Parece difícil imaginar que o jogador esteja vivendo suas últimas semanas no clube, submetido nos últimos meses do contrato a uma competição violenta com o argentino Mauro Icardi, situação que ele não está vivendo com prazer.

Cavani, que também ajudou na vitória contra o Girondins (4-3), pode dar à equipe a personalidade e o caráter vencedor de que precisará no próximo dia 11 de março, contra o Borussia.

Seu grito de gol, amplificado por um passo dado ao uruguaio, sustentou uma noite em que o PSG venceu sem conseguir tirar as dúvidas que nasceram em Dortmund no dia 18.

LACUNAS DEFENSIVAS

Contra o Bordeaux, as lacunas defensivas foram imensas e, contra um rival localizado a 30 pontos na tabela, o PSG não conseguiu controlar o jogo, a ponto de o fantasma do empate estar presente na etapa final.

A equipe também viu o brasileiro Thiago Silva, o pilar de sua defesa, deixar o campo com lesão, e sua disputa no retorno da Liga dos Campeões está comprometida. Uma baixa que seria adicionada, se confirmada, ao italiano Marco Verratti, o patrono do centro do campo, que cumprirá uma penalidade.

NEYMAR, EXPULSADO

A cereja do bolo foi colocada por Neymar nos acréscimos. Enfurecido por uma entrada rival, o brasileiro respondeu com outra na hora errada que lhe valeu o segundo cartão amarelo, depois do mostrado no intervalo por protestar contra o árbitro.

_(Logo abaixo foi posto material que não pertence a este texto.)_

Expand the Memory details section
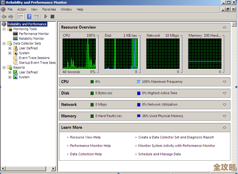 (x=224, y=116)
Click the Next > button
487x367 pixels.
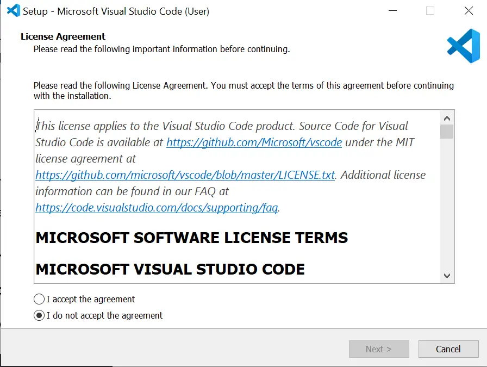(x=379, y=349)
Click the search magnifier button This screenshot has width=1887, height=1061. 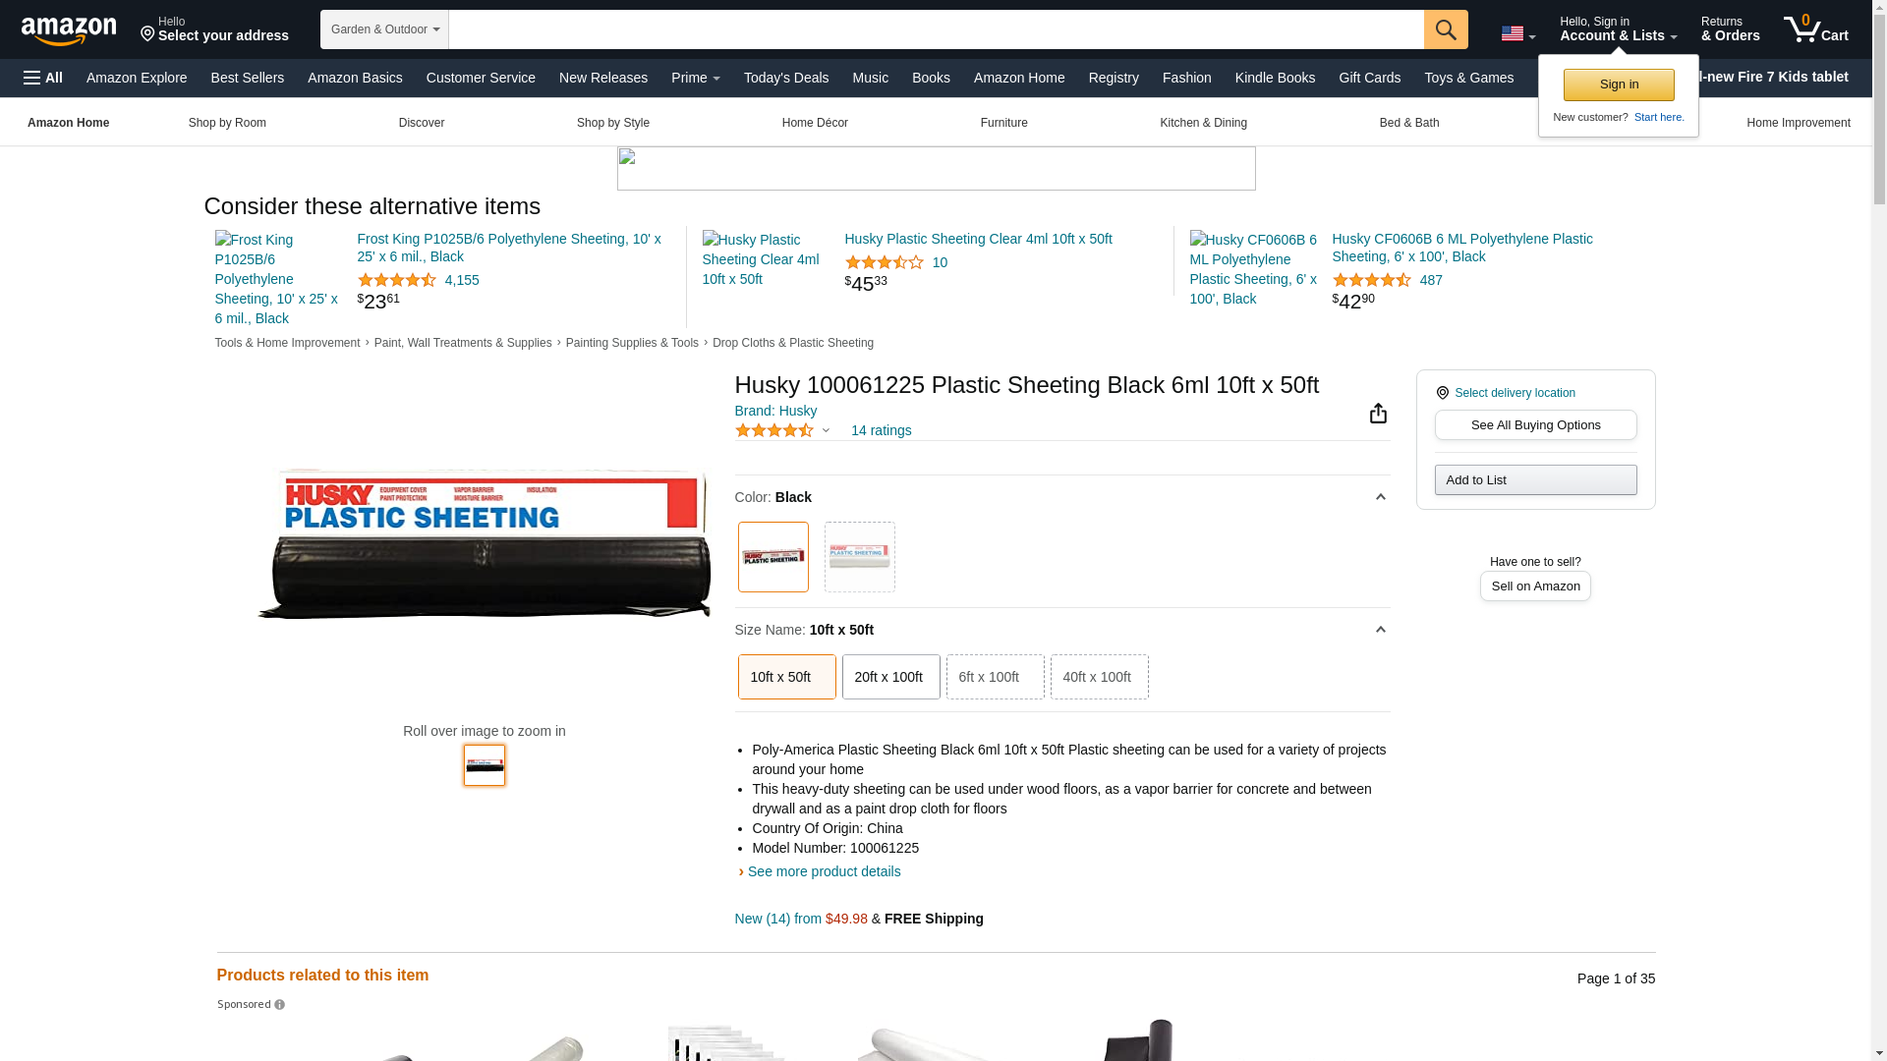tap(1445, 29)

A Comissão de Disciplina decidirá na quarta-feira se aplicar uma ou duas partidas de suspensão. De qualquer forma, no meio do carnaval e coincidindo com o aniversário de sua irmã, um compromisso até agora inevitável para o ex-Barcelona, surgiram rumores sobre se o jogador forçou a expulsão para poder ir ao Brasil.

De qualquer forma, Neymar perderá pelo menos mais um jogo com o PSG, o que dificultará a rotação que o mesmo jogador disse que precisava após a lesão que sofreu no início do mês.

Após a derrota de Dortmund, o jogador censurou o clube por não deixá-lo jogar antes do jogo por medo de uma recaída e justificou em sua opinião a falta de ritmo que ele evidenciou na Alemanha.

A penalidade pode novamente quebrar o retorno de Neymar ao seu melhor nível e agora ele não pode culpar o clube por isso. Pelo menos o PSG sabe que pode contar com Cavani.